─── Source material

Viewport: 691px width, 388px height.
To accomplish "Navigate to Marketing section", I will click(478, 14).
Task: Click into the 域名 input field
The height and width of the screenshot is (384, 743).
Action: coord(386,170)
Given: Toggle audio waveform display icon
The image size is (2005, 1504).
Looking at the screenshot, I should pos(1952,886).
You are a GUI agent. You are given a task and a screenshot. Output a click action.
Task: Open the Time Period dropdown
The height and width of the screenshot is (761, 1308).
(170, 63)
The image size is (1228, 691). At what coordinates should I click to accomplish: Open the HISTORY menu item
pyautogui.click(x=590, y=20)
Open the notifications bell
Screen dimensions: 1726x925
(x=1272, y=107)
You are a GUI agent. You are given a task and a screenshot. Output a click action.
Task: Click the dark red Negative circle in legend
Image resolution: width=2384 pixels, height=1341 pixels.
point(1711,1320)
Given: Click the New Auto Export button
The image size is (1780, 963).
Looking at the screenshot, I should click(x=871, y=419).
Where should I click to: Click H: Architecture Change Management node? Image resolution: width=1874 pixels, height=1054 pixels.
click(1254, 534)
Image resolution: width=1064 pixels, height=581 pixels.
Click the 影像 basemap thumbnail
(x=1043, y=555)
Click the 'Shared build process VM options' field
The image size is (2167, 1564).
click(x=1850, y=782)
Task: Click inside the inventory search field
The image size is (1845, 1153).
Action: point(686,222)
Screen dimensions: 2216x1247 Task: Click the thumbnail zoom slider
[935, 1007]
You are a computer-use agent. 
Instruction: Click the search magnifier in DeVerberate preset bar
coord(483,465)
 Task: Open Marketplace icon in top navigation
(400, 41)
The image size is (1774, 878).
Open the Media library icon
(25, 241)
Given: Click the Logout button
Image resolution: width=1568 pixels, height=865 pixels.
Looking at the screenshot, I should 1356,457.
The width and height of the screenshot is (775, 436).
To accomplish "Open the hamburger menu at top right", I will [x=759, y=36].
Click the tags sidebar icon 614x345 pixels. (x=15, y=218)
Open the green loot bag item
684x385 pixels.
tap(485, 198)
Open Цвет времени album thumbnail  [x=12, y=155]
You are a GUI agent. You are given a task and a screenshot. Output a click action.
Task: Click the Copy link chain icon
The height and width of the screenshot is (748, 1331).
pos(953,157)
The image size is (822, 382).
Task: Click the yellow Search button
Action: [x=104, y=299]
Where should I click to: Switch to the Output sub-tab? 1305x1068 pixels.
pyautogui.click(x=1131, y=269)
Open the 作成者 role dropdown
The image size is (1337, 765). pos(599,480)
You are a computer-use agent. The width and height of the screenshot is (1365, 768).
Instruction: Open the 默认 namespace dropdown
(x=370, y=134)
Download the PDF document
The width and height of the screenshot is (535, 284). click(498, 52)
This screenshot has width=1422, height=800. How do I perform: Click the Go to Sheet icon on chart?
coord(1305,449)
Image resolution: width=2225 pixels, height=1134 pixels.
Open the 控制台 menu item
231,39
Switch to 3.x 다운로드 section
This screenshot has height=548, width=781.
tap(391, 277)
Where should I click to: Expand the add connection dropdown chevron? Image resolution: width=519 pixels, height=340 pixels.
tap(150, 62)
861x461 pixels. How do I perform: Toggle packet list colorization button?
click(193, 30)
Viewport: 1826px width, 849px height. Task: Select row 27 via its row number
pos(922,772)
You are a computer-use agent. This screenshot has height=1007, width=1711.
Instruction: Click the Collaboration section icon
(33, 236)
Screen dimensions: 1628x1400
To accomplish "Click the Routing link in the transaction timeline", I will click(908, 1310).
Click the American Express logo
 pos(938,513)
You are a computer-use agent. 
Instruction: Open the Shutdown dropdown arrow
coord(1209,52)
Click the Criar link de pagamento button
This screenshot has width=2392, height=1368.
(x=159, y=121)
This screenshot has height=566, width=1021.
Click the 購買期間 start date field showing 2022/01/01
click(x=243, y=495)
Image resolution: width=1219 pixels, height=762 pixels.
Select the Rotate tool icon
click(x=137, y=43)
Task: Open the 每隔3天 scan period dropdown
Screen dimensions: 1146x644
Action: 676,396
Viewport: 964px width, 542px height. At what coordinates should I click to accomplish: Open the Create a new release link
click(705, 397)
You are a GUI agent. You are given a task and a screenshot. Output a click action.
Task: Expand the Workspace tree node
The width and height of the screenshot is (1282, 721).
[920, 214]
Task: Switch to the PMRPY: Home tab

──────

Task instructions:
Go through the records above, find each line with the string "computer", and copy it.

Answer space:
You are a computer-use agent. 
You are a computer-use agent. The width and height of the screenshot is (1365, 768).
You are a computer-use agent. This screenshot has height=1007, width=1711.
You are a computer-use agent. 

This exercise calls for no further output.